ASSIGNMENT: Only one stretch of the data below is wanted: the lines starting at the one with "This screenshot has height=694, width=610." and ending at the one with "Given: Favorite the", both included, given again exactly.

[STORED DATA]

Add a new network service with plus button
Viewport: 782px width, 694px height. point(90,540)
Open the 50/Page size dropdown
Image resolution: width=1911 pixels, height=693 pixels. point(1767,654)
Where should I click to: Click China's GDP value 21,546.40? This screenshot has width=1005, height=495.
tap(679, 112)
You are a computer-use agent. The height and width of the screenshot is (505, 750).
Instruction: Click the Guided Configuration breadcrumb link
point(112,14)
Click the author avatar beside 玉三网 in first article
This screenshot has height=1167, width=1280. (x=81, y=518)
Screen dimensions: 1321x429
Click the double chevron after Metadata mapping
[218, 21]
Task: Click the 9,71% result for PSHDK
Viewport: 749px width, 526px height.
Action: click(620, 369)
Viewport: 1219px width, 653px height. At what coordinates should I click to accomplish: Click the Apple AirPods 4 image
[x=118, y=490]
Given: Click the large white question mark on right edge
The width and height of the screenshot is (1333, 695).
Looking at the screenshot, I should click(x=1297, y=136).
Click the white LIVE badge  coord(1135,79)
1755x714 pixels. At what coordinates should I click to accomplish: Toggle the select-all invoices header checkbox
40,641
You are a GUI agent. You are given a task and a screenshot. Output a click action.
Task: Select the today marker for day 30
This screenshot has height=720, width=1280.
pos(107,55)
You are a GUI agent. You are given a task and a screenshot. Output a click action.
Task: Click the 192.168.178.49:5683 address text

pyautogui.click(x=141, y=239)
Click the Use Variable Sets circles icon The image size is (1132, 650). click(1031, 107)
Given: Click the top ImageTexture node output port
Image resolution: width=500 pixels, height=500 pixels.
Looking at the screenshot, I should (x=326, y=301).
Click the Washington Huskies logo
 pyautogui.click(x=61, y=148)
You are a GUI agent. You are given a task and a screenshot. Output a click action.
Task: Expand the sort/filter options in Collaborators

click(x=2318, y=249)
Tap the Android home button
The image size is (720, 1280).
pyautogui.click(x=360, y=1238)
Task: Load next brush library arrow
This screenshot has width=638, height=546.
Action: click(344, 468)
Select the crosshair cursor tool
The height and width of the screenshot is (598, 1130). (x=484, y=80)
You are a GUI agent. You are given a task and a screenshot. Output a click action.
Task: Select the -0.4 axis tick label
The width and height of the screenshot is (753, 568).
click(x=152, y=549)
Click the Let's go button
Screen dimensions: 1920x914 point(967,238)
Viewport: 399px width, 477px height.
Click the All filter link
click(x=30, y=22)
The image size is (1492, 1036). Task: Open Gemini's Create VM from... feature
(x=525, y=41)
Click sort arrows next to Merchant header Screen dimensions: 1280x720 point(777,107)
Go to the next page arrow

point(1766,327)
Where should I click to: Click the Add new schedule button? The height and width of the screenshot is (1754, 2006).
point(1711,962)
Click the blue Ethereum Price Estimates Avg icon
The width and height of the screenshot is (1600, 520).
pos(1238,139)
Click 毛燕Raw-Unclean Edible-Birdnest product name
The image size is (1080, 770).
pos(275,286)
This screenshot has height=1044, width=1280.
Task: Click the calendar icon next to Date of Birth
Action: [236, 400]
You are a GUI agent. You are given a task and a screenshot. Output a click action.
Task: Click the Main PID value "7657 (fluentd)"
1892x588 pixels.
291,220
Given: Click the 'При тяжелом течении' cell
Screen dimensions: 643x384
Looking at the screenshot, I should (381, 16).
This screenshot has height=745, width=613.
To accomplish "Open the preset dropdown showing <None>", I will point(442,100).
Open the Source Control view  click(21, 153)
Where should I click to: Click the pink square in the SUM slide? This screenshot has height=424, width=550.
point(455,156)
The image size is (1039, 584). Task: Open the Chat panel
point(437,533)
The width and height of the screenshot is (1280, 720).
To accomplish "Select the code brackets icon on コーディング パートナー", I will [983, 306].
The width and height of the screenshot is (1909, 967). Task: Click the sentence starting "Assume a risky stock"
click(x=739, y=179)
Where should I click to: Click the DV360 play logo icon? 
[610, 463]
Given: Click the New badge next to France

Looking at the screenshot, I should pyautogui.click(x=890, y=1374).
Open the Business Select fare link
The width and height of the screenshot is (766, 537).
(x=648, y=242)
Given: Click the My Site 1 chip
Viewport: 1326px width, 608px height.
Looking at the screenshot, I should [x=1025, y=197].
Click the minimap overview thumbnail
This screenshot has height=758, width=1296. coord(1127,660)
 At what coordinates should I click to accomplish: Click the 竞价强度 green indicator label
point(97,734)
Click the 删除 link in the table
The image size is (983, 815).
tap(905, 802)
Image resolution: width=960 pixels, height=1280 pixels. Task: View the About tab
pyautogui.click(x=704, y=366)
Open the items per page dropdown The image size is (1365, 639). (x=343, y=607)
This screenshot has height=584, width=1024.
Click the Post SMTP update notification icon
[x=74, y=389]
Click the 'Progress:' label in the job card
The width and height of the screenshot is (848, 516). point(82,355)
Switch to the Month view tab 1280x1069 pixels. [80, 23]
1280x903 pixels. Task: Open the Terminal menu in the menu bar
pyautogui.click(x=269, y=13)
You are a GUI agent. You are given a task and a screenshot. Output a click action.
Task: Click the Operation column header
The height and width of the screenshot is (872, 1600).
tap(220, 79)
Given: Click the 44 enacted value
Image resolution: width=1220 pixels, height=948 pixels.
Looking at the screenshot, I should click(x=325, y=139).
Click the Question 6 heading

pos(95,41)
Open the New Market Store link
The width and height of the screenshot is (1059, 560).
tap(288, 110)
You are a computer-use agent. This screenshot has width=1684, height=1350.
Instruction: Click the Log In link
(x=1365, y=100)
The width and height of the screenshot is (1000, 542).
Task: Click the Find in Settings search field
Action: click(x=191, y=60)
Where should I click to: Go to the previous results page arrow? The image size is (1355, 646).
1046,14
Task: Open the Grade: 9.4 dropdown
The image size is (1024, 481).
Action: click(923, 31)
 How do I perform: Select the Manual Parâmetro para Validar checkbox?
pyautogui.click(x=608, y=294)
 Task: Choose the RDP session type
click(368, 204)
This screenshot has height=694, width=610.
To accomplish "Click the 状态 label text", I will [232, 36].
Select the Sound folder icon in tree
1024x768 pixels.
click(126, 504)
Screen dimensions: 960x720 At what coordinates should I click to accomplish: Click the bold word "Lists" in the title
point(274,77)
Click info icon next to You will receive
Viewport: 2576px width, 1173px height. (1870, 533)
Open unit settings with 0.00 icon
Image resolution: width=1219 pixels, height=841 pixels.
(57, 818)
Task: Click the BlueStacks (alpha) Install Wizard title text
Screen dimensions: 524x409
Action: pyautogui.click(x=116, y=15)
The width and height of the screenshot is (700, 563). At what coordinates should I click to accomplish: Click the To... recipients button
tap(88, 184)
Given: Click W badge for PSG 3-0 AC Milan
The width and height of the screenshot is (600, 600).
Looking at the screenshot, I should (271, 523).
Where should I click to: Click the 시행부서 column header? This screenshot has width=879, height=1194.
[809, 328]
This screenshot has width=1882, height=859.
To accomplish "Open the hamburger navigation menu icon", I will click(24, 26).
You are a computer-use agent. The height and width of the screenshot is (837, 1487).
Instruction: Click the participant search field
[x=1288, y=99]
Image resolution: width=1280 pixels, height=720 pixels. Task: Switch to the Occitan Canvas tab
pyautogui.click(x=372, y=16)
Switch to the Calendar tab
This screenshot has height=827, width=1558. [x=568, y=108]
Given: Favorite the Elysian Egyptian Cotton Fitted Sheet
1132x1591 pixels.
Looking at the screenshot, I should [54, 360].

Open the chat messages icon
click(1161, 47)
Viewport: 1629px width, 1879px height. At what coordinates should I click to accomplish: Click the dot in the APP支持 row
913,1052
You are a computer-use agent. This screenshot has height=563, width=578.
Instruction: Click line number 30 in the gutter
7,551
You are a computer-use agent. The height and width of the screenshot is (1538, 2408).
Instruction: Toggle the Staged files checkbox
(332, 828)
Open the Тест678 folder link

[/STORED DATA]

RESULT BELOW:
This screenshot has height=694, width=610.
To accomplish "Click the 状态 label text", I will [232, 36].
Select the Sound folder icon in tree
1024x768 pixels.
click(126, 504)
Screen dimensions: 960x720 At what coordinates should I click to accomplish: Click the bold word "Lists" in the title
point(274,77)
Click info icon next to You will receive
Viewport: 2576px width, 1173px height. (1870, 533)
Open unit settings with 0.00 icon
Image resolution: width=1219 pixels, height=841 pixels.
(57, 818)
Task: Click the BlueStacks (alpha) Install Wizard title text
Screen dimensions: 524x409
Action: pyautogui.click(x=116, y=15)
The width and height of the screenshot is (700, 563). At what coordinates should I click to accomplish: Click the To... recipients button
tap(88, 184)
Given: Click W badge for PSG 3-0 AC Milan
The width and height of the screenshot is (600, 600).
Looking at the screenshot, I should (271, 523).
Where should I click to: Click the 시행부서 column header? This screenshot has width=879, height=1194.
[809, 328]
This screenshot has width=1882, height=859.
To accomplish "Open the hamburger navigation menu icon", I will click(24, 26).
You are a computer-use agent. The height and width of the screenshot is (837, 1487).
Instruction: Click the participant search field
[x=1288, y=99]
Image resolution: width=1280 pixels, height=720 pixels. Task: Switch to the Occitan Canvas tab
pyautogui.click(x=372, y=16)
Switch to the Calendar tab
This screenshot has height=827, width=1558. [x=568, y=108]
Given: Favorite the Elysian Egyptian Cotton Fitted Sheet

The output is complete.